* _PROBLEM TO SOLVE_: Rewrite the data below, replacing every "Instruction:" with "Directive:" and leaving all other text unchanged.

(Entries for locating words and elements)
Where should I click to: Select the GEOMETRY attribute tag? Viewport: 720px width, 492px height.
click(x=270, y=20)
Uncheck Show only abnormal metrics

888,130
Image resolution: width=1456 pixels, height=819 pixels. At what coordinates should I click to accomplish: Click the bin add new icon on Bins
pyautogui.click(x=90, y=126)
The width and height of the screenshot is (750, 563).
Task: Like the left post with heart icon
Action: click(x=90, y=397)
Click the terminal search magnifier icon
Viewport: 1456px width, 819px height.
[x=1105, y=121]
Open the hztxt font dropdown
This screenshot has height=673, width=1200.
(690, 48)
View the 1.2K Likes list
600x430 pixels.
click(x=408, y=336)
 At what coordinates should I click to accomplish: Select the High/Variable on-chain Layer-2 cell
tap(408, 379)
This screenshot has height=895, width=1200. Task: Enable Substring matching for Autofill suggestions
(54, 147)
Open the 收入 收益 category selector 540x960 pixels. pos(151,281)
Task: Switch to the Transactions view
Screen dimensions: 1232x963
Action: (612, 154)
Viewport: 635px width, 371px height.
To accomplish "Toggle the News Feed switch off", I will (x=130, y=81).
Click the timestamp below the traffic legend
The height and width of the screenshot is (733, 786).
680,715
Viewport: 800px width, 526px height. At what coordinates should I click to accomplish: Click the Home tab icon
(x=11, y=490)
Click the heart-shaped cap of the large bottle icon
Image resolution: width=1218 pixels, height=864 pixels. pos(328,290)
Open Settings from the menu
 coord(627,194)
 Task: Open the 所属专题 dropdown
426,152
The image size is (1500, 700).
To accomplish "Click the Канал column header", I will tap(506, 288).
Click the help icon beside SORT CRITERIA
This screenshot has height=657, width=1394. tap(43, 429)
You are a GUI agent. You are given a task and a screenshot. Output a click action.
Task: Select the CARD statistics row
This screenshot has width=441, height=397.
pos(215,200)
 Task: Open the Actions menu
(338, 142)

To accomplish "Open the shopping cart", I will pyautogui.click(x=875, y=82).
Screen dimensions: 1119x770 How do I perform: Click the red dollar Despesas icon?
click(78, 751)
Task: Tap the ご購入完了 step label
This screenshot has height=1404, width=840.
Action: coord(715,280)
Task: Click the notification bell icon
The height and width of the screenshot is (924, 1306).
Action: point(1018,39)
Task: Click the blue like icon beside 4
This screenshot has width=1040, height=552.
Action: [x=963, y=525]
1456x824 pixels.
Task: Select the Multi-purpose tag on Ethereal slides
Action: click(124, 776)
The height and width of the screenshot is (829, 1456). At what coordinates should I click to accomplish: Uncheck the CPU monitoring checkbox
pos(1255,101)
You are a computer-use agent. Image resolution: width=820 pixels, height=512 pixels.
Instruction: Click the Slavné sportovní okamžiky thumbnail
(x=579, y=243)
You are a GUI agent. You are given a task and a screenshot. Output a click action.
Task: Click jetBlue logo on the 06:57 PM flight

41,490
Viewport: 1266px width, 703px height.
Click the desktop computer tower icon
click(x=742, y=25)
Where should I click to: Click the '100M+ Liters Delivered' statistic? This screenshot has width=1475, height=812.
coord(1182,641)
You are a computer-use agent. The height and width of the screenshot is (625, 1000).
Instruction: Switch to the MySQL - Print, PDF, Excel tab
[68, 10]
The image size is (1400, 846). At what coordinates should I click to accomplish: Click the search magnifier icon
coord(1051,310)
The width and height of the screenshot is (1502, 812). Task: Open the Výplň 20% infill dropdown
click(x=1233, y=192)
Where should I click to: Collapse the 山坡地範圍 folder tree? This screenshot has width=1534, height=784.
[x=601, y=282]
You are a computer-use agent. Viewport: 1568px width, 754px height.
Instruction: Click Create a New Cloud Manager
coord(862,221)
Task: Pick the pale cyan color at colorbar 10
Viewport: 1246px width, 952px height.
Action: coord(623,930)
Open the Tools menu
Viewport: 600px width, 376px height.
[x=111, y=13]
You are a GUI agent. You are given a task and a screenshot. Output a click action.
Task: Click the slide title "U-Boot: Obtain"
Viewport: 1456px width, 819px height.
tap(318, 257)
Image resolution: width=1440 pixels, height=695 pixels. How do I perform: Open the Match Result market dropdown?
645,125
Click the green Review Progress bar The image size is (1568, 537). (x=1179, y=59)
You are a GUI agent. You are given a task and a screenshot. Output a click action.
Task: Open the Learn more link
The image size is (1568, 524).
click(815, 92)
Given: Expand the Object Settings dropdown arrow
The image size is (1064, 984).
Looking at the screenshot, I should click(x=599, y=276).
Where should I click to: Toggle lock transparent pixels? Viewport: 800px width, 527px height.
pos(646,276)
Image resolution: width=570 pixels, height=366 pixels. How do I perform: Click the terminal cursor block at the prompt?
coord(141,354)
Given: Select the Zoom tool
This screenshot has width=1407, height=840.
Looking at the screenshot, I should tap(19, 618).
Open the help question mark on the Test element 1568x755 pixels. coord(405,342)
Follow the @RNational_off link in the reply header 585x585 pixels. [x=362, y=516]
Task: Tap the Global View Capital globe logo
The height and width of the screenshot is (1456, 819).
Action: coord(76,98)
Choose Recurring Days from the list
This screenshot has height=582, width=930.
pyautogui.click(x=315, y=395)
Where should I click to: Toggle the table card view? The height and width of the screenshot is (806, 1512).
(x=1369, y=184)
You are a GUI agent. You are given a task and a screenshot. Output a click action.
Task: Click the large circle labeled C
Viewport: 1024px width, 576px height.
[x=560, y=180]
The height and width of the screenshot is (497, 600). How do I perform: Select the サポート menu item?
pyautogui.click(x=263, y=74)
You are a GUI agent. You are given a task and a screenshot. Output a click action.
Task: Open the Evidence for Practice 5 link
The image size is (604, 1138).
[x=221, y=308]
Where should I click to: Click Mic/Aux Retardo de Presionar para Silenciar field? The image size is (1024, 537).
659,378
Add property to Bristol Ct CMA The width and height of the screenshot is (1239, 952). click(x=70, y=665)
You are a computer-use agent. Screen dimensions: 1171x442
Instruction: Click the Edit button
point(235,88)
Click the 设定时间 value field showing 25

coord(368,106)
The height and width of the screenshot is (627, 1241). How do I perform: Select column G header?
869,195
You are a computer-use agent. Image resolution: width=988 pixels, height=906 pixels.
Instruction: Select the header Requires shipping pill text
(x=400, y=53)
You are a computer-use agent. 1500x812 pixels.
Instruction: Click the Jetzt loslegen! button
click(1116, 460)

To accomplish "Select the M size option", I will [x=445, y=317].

* _ANSWER TO THIS EXERCISE_:
Where should I click to: Select the GEOMETRY attribute tag? Viewport: 720px width, 492px height.
click(x=270, y=20)
Uncheck Show only abnormal metrics

888,130
Image resolution: width=1456 pixels, height=819 pixels. At what coordinates should I click to accomplish: Click the bin add new icon on Bins
pyautogui.click(x=90, y=126)
The width and height of the screenshot is (750, 563).
Task: Like the left post with heart icon
Action: click(x=90, y=397)
Click the terminal search magnifier icon
Viewport: 1456px width, 819px height.
[x=1105, y=121]
Open the hztxt font dropdown
This screenshot has height=673, width=1200.
(690, 48)
View the 1.2K Likes list
600x430 pixels.
click(x=408, y=336)
 At what coordinates should I click to accomplish: Select the High/Variable on-chain Layer-2 cell
tap(408, 379)
This screenshot has height=895, width=1200. Task: Enable Substring matching for Autofill suggestions
(54, 147)
Open the 收入 收益 category selector 540x960 pixels. pos(151,281)
Task: Switch to the Transactions view
Screen dimensions: 1232x963
Action: (612, 154)
Viewport: 635px width, 371px height.
To accomplish "Toggle the News Feed switch off", I will (x=130, y=81).
Click the timestamp below the traffic legend
The height and width of the screenshot is (733, 786).
680,715
Viewport: 800px width, 526px height. At what coordinates should I click to accomplish: Click the Home tab icon
(x=11, y=490)
Click the heart-shaped cap of the large bottle icon
Image resolution: width=1218 pixels, height=864 pixels. pos(328,290)
Open Settings from the menu
 coord(627,194)
 Task: Open the 所属专题 dropdown
426,152
The image size is (1500, 700).
To accomplish "Click the Канал column header", I will tap(506, 288).
Click the help icon beside SORT CRITERIA
This screenshot has height=657, width=1394. tap(43, 429)
You are a GUI agent. You are given a task and a screenshot. Output a click action.
Task: Select the CARD statistics row
This screenshot has width=441, height=397.
pos(215,200)
 Task: Open the Actions menu
(338, 142)

To accomplish "Open the shopping cart", I will pyautogui.click(x=875, y=82).
Screen dimensions: 1119x770 How do I perform: Click the red dollar Despesas icon?
click(78, 751)
Task: Tap the ご購入完了 step label
This screenshot has height=1404, width=840.
Action: coord(715,280)
Task: Click the notification bell icon
The height and width of the screenshot is (924, 1306).
Action: point(1018,39)
Task: Click the blue like icon beside 4
This screenshot has width=1040, height=552.
Action: [x=963, y=525]
1456x824 pixels.
Task: Select the Multi-purpose tag on Ethereal slides
Action: click(124, 776)
The height and width of the screenshot is (829, 1456). At what coordinates should I click to accomplish: Uncheck the CPU monitoring checkbox
pos(1255,101)
You are a computer-use agent. Image resolution: width=820 pixels, height=512 pixels.
Directive: Click the Slavné sportovní okamžiky thumbnail
(x=579, y=243)
You are a GUI agent. You are given a task and a screenshot. Output a click action.
Task: Click jetBlue logo on the 06:57 PM flight

41,490
Viewport: 1266px width, 703px height.
Click the desktop computer tower icon
click(x=742, y=25)
Where should I click to: Click the '100M+ Liters Delivered' statistic? This screenshot has width=1475, height=812.
coord(1182,641)
You are a computer-use agent. The height and width of the screenshot is (625, 1000).
Directive: Switch to the MySQL - Print, PDF, Excel tab
[68, 10]
The image size is (1400, 846). At what coordinates should I click to accomplish: Click the search magnifier icon
coord(1051,310)
The width and height of the screenshot is (1502, 812). Task: Open the Výplň 20% infill dropdown
click(x=1233, y=192)
Where should I click to: Collapse the 山坡地範圍 folder tree? This screenshot has width=1534, height=784.
[x=601, y=282]
You are a computer-use agent. Viewport: 1568px width, 754px height.
Directive: Click Create a New Cloud Manager
coord(862,221)
Task: Pick the pale cyan color at colorbar 10
Viewport: 1246px width, 952px height.
Action: coord(623,930)
Open the Tools menu
Viewport: 600px width, 376px height.
[x=111, y=13]
You are a GUI agent. You are given a task and a screenshot. Output a click action.
Task: Click the slide title "U-Boot: Obtain"
Viewport: 1456px width, 819px height.
tap(318, 257)
Image resolution: width=1440 pixels, height=695 pixels. How do I perform: Open the Match Result market dropdown?
645,125
Click the green Review Progress bar The image size is (1568, 537). (x=1179, y=59)
You are a GUI agent. You are given a task and a screenshot. Output a click action.
Task: Open the Learn more link
The image size is (1568, 524).
click(815, 92)
Given: Expand the Object Settings dropdown arrow
The image size is (1064, 984).
Looking at the screenshot, I should click(x=599, y=276).
Where should I click to: Toggle lock transparent pixels? Viewport: 800px width, 527px height.
pos(646,276)
Image resolution: width=570 pixels, height=366 pixels. How do I perform: Click the terminal cursor block at the prompt?
coord(141,354)
Given: Select the Zoom tool
This screenshot has width=1407, height=840.
Looking at the screenshot, I should tap(19, 618).
Open the help question mark on the Test element 1568x755 pixels. coord(405,342)
Follow the @RNational_off link in the reply header 585x585 pixels. [x=362, y=516]
Task: Tap the Global View Capital globe logo
The height and width of the screenshot is (1456, 819).
Action: coord(76,98)
Choose Recurring Days from the list
This screenshot has height=582, width=930.
pyautogui.click(x=315, y=395)
Where should I click to: Toggle the table card view? The height and width of the screenshot is (806, 1512).
(x=1369, y=184)
You are a GUI agent. You are given a task and a screenshot. Output a click action.
Task: Click the large circle labeled C
Viewport: 1024px width, 576px height.
[x=560, y=180]
The height and width of the screenshot is (497, 600). How do I perform: Select the サポート menu item?
pyautogui.click(x=263, y=74)
You are a GUI agent. You are given a task and a screenshot. Output a click action.
Task: Open the Evidence for Practice 5 link
The image size is (604, 1138).
[x=221, y=308]
Where should I click to: Click Mic/Aux Retardo de Presionar para Silenciar field? The image size is (1024, 537).
659,378
Add property to Bristol Ct CMA The width and height of the screenshot is (1239, 952). click(x=70, y=665)
You are a computer-use agent. Screen dimensions: 1171x442
Directive: Click the Edit button
point(235,88)
Click the 设定时间 value field showing 25

coord(368,106)
The height and width of the screenshot is (627, 1241). How do I perform: Select column G header?
869,195
You are a computer-use agent. Image resolution: width=988 pixels, height=906 pixels.
Directive: Select the header Requires shipping pill text
(x=400, y=53)
You are a computer-use agent. 1500x812 pixels.
Directive: Click the Jetzt loslegen! button
click(1116, 460)

To accomplish "Select the M size option", I will [x=445, y=317].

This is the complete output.